#### Exercise aim
Rewrite the records from the line with "You are a computer-use agent." up to and including the line with "coord(1053,410)", replacing "field" with "input box" and leaving everything else unchanged.

#### Records supplied

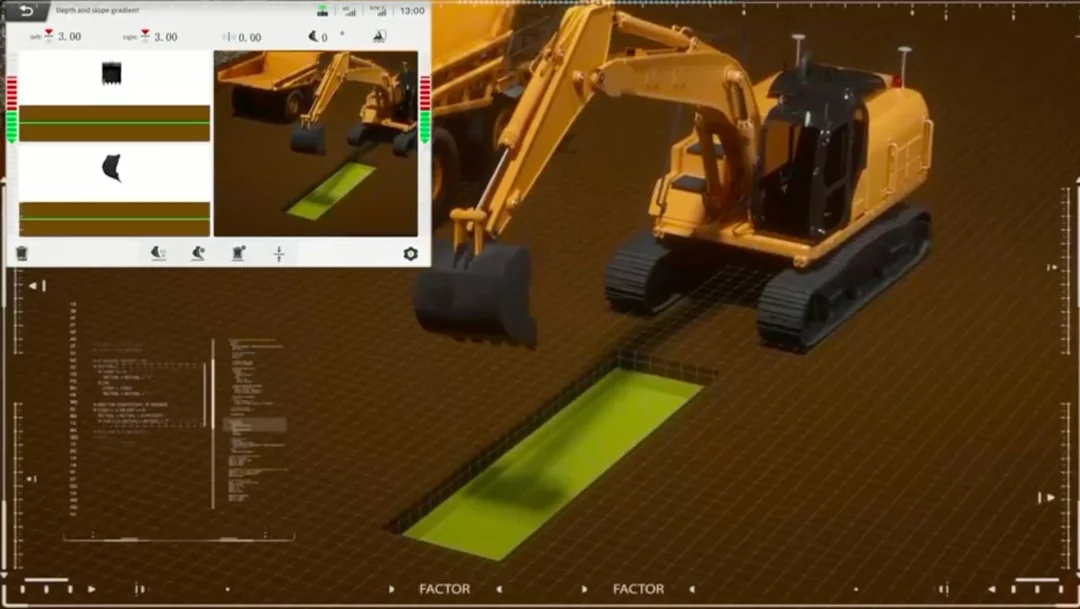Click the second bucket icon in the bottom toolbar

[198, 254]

* * *

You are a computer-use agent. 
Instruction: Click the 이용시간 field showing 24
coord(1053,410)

#### Completed exercise
You are a computer-use agent. 
Instruction: Click the 이용시간 input box showing 24
coord(1053,410)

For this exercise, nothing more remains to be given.